Kenneth Lonergan knows people. As the writer-director proved with his beautifully gentle breakthrough "You Can Count on Me" and his sophomore feature "Margaret" (as well as the plays "This Is Our Youth" and "Lobby Hero"), he is the master of telling behavior and conversational nuance. With Lonergan, the devil is in the details, but so are the angels. Lonergan sees where a person can stumble but believes in humanity's capacity for balance. And when you do fall, Lonergan has faith that you can count on someone to be good enough to help you up.
That's the crux of the prolific screenwriter's third film as director: "Manchester by the Sea." No, it's not a stately-homes costume drama or your parents' favorite bed and breakfast. It's the Massachusetts home town of the film's central figure, the determined island of a man that is Lee Chandler (Casey Affleck). When his brother Joe (Kyle Chandler) passes away, bristly handyman Lee must return home to make arrangements, further complicated by the ones Joe secretly laid out in his will.
Though Lee cares about his 16-year-old nephew Patrick (Lucas Hedges), the socially shut down older man isn't prepared to take on a teen's guardianship. When he does, with his eyes ever darting toward the exit, uncle and nephew quickly establish a new, mutually testy relationship. Their problems are complicated by Lee's total discomfort with the town where Patrick has worked his social life to include two girlfriends and a garage band drolly named Stentorian.

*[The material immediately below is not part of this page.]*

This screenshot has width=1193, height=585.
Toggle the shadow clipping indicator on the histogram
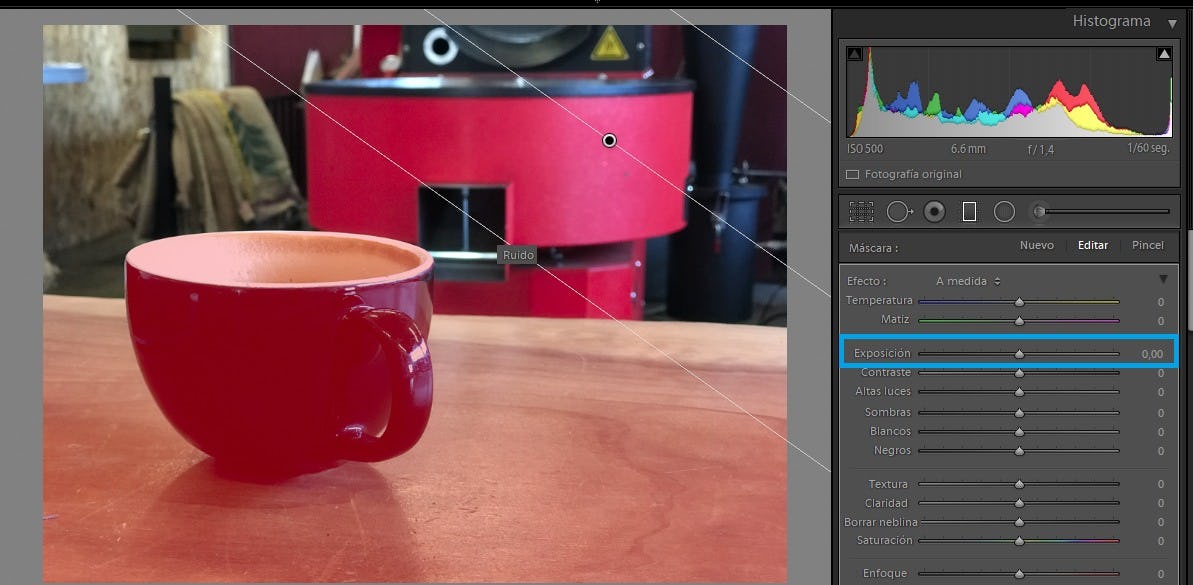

Lonergan's pronounced sense of humor makes bearable the story's unfathomable grief. Aside from the fresh wound of Joe's death, Lee has a hole where his heart should be as a result of the personal tragedy that decimated his own family. In one of the film's very best scenes, Lee awkwardly confronts his ex-wife Randi (Michelle Williams, raw as ever), both desperately protecting their own emotional needs even as each seeks not to hurt the other.
In its broad strokes, "Manchester by the Sea" doesn't explore anything new. Its story of grief is familiar, some might even say "hackneyed." But no other writer-director could craft a scene as masterful as the one when Lee arrives at the hospital where his brother's body awaits him in the morgue. We've already seen Lee to be allergic to small talk and disinterested in human contact. Awkwardly navigating the unknown terrain of post-mortem arrangements, the shambolic Lee further unnerves all involved with his emotional disconnect and circuitous verbiage, played with symphonic precision by Affleck.
Well matched by a finely tuned Hedges, Affleck's sad, sad man embodies the film's central, character-exploring theme. Deaths happen. Life goes mercilessly on. And it rarely does so in the manner of tidy resolution, "Good Will Hunting" be damned. In fact, producer Matt Damon hatched the plot (with John Krasinski) and originally planned to direct. In the hands of his trusted colleague Lonergan, "Manchester by the Sea" becomes something inimitable and special: an empathetic guided tour of despair and the loving effort to rise above, if only for those who still have hope.